TO many it would appear that the UP BJP's war of supremacy between the two interest groups — one led by Chief Minister Kalyan Singh and the other by the party's state unit chief Rajnath Singh plus two senior ministers Kalraj Mishra and Lalji Tandon — has come to an end as given in newspaper reports. Or it will be revived only after the coming Lok Sabha elections. This is, however, not the truth. Since the dissident MLAs, numbering at least 25, have assured the Prime Minister, Mr Atal Behari Vajpayee, that they would suspend their anti-Kalyan Singh drive to make the party appear before the electorate as a "monolithic unit" during the September-October parliamentary elections, they will not issue statements reflecting their unhappiness with the "Chief Minister's style of functioning". But there is no reason to believe that they will work for the party to emerge as the major gainer in the ensuing battle of the ballot. Even if the the BJP succeeds in recapturing the 57 seats it had won during the previous elections this would give more political strength to Mr Kalyan Singh which no dissident would ever want irrespective of the promises made before the Prime Minister. In fact, they may do everything possible , though in a very subtle manner, to ensure that their party's tally goes down. This will help them to revive their "remove Kalyan Singh" campaign with added vigour.
---------------
DESCRIPTION OF THE TASK: Please carry on the article about the UP BJP power struggle, starting after its final sentence. The entries come from a separate source unrelated to the article about the UP BJP power struggle.

DATA ROWS:
---------------
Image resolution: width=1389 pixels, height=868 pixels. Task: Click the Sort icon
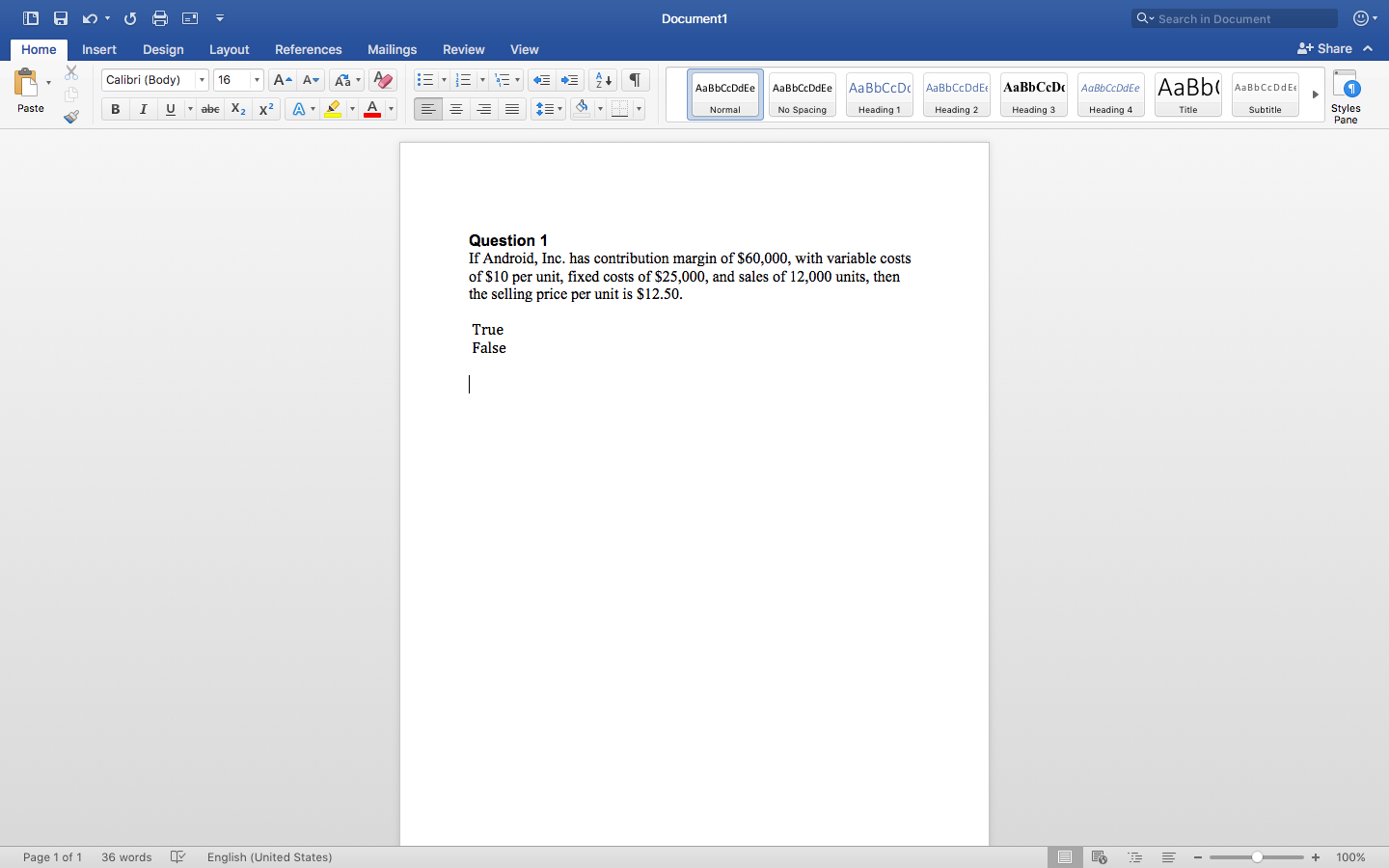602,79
---------------
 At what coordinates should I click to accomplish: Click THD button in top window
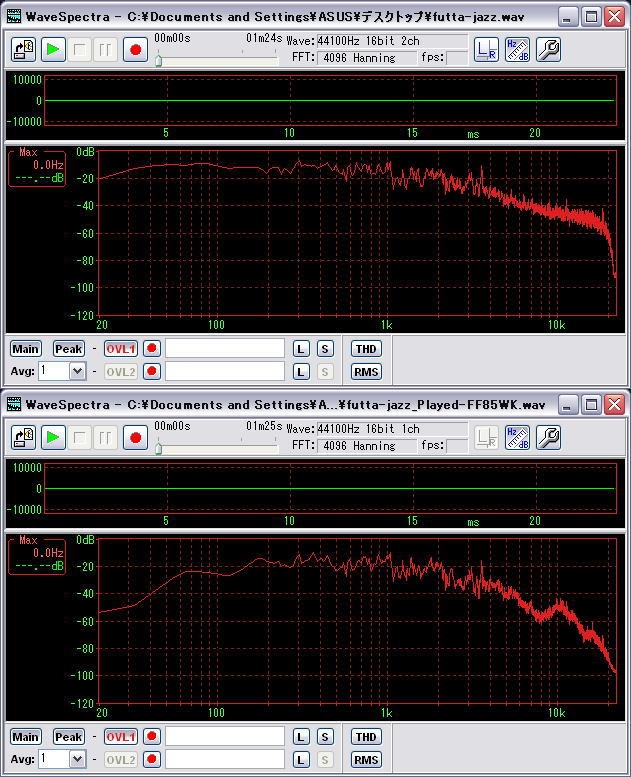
---------------
ANSWER FOR THE TASK:
The ground realities are, however, not comforting for them. A close look at the available permutations and combinations makes one believe that the BJP may not be a loser in UP despite the loss of face it has suffered owing to the consistent efforts of Mr Kalyan Singh's detractors within the BJP. While his hold over his Dalit vote bank has not weakened, he is faced with a weak challenge from his adversaries in other parties — mainly the Samajwadi Party of Mr Mulayam Singh Yadav, the Bahujan Samaj Party of Ms Mayawati and the Congress led by Mr Salman Khurshid. The situation is such that the non-BJP votes will get divided between its three main challengers whereas those who have been committed to the saffron party are unlikely to discontinue their patronage to it. Of course, some of the upper case voters — representing 15 per cent of the total electorate — may shift to the side of the Congress because of the continuing control of a Dalit leader — Mr Kalyan Singh — over the UP unit of the BJP. But this loss may get neutralised owing to the division of the non-BJP votes. This is despite the entry of the Sonia factor into the play. Thus even if the BJP's central leadership has made up its mind to bring about a change in the leadership of the party's legislature wing after the elections as a result of visible (from the camp of the dissidents) and invisible (from the Sangh Parivar) pressures, it will be confronted with a dilemma: should it go according to its undeclared plan, or ask Mr Kalyan Singh's opponents in the party to accept the fait accompli? The second option will be a shattering scenario for the BJP dissidents. If they are able to foresee this configuration they may try to break the truce on some pretext even before the elections. But it all depends on how far they can go in their fight for protecting the interests of their group, composed of mainly upper caste leaders.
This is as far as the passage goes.